Salvatore Scarpitta
b. 1919, New York, NY
d. 2007, New York, NY

Mirror Sled

1976–1981

Canvas, hockey sticks and mixed media
277 x 135 x 27 cm (109 1/8 x 53 1/8 x 10 5/8 in.)

Provenance
Collezione Mazzotta, Milano.
Literature
Birth Right: an exhibition of works by Sal Scarpitta, Tryon Center for Visual Art, Charlotte, North Carolina, 2000, cat. n° 3; Salvatore Scarpitta. Outlaw Art at Racing Speeds, Cat. della mostra, Artcar Museum, Houston, Texas, Ed. Gabriele Mazzotta 2001, p. 202, n° 387; Salvatore Scarpitta, cat. della mostra, Studio Gariboldi −nov.−dic. 2014, Studio Gariboldi, Milano 2014, p. 34.
Description
It is difficult to discuss Scarpitta’s art trying to label his production within an artistic movement. Leo Castelli, the famous New York gallerist with whom Scarpitta worked from 1958 -year in which they met in Italy- until 1999- year of Castelli’s death- said “ Salvatore does not reach the waves he swims on his own”. Even years later the art of Salvatore Scarpitta preserves its virginity, the works wrapped in bandages, resemble armouries that prevent any kinds of critical interpretations or intuitions.
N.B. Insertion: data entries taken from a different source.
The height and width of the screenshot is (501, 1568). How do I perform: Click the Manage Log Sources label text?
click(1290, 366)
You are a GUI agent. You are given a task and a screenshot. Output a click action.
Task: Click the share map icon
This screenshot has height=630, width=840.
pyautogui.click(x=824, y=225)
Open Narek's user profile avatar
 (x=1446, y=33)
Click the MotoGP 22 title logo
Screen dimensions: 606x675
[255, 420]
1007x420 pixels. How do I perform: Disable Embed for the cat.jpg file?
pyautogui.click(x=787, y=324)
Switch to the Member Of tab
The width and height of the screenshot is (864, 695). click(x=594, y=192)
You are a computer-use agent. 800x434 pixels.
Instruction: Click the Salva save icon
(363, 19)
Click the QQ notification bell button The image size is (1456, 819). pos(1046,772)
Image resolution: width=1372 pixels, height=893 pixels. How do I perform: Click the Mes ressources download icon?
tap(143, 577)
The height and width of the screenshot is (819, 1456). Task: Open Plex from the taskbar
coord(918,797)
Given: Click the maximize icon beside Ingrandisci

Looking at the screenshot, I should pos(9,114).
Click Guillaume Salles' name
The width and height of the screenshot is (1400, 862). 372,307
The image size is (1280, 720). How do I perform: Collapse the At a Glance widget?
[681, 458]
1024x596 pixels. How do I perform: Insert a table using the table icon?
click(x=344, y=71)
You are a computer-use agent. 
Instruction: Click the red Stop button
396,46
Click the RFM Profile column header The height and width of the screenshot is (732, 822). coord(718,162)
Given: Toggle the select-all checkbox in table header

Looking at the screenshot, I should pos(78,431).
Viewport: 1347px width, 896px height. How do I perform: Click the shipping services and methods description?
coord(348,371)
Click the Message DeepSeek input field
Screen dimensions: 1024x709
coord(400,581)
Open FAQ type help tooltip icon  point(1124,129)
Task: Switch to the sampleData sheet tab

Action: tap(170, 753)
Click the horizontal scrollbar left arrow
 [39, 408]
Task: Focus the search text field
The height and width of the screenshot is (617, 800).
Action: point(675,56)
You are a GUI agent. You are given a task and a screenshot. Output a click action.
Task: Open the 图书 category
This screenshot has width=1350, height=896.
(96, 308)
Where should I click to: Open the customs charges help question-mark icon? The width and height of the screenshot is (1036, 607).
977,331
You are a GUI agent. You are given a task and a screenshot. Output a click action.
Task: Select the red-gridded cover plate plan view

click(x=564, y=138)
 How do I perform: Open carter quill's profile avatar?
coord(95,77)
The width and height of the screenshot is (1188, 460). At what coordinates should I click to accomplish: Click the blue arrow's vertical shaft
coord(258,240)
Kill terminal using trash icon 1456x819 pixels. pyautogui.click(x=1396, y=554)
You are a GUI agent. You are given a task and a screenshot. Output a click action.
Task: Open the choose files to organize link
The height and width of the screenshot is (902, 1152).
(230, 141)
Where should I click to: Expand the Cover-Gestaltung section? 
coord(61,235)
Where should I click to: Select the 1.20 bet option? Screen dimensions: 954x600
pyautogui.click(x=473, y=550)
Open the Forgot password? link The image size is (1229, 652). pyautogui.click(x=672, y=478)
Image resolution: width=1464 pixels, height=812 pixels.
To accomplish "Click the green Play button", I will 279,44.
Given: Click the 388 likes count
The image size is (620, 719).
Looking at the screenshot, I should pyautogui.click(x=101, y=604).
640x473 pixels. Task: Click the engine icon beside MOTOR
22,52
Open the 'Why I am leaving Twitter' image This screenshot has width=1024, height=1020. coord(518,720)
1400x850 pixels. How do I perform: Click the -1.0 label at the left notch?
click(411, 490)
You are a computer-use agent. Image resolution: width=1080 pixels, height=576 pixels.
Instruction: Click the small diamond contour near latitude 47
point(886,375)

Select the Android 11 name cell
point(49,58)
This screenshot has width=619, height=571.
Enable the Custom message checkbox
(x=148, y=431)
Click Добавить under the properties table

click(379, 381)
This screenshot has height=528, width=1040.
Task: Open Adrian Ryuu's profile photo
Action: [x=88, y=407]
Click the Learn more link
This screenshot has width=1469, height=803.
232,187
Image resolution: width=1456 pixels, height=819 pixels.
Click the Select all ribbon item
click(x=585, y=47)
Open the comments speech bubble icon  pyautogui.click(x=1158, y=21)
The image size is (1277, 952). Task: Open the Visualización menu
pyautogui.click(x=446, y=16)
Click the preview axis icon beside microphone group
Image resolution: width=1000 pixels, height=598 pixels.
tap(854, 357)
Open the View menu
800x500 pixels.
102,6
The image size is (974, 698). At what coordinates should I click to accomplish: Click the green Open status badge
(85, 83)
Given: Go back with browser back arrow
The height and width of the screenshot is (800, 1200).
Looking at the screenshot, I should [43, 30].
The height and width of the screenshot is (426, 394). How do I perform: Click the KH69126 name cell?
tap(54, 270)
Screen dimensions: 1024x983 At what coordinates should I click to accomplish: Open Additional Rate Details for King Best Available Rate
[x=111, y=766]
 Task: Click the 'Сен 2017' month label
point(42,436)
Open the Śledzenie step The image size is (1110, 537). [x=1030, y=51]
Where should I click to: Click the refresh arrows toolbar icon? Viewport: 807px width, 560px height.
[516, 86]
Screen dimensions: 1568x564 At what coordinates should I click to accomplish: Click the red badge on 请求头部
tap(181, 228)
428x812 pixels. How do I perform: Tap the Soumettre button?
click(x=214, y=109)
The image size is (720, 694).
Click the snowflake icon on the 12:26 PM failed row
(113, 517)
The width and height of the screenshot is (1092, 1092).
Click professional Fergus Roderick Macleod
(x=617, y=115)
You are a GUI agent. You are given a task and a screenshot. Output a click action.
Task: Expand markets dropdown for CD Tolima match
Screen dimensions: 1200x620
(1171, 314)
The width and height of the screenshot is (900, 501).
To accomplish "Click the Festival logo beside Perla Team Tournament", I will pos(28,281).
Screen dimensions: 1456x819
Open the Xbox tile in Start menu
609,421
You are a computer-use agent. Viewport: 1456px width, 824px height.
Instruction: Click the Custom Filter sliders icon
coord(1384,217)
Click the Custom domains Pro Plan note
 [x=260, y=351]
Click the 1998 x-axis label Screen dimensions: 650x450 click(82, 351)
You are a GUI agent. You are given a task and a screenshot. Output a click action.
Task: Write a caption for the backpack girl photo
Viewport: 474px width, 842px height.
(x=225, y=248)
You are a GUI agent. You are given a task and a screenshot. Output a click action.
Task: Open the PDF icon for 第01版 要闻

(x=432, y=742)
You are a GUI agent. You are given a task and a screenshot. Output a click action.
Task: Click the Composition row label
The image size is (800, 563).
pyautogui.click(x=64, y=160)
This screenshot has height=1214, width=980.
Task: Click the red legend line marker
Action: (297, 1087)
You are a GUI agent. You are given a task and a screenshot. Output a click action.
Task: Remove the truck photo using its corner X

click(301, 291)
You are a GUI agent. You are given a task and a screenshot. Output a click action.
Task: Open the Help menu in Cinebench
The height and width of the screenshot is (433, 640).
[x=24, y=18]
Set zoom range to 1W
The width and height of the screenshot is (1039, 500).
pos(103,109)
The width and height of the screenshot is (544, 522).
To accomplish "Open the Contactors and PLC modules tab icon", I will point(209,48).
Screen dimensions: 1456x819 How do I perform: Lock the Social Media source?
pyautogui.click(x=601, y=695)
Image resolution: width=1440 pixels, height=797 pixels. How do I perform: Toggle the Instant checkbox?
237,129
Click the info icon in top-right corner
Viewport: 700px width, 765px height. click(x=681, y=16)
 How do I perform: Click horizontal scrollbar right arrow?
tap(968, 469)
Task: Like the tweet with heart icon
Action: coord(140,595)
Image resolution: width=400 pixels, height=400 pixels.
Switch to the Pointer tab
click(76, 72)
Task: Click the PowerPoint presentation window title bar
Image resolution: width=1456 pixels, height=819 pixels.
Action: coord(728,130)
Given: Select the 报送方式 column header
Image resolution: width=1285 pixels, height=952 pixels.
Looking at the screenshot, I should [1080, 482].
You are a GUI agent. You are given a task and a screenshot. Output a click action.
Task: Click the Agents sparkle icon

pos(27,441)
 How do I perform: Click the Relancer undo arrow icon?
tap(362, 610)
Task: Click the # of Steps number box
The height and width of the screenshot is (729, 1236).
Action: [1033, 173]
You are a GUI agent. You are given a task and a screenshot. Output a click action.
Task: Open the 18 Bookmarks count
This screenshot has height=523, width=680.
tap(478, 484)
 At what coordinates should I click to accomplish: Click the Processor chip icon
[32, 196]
Bandaged like a baby’s swaddling or a body scar mended, the works of Scarpitta – American artist who went to Rome in 1936 where he remained until the end of the war- are strongly related to Italy and the Italian history of the Twentieth Century including the tragedy of the world wars and their aftermath . His work is not rooted in the Italian Modern culture, nor in the Renaissance or Baroque eras, it is based on the contemporary moment he lived in.

The common desire of artists like Burri, Fontana, Manzoni and Scarpitta was the will to reproduce an art that was contemporary and historical at the same time, underlying the importance of man . The scars of Burri’s work, the cuts made by Fontana, Manzoni's use of his own body and the bandages of Scarpitta’s work underline the importance of man and the collective human history as focal connotations.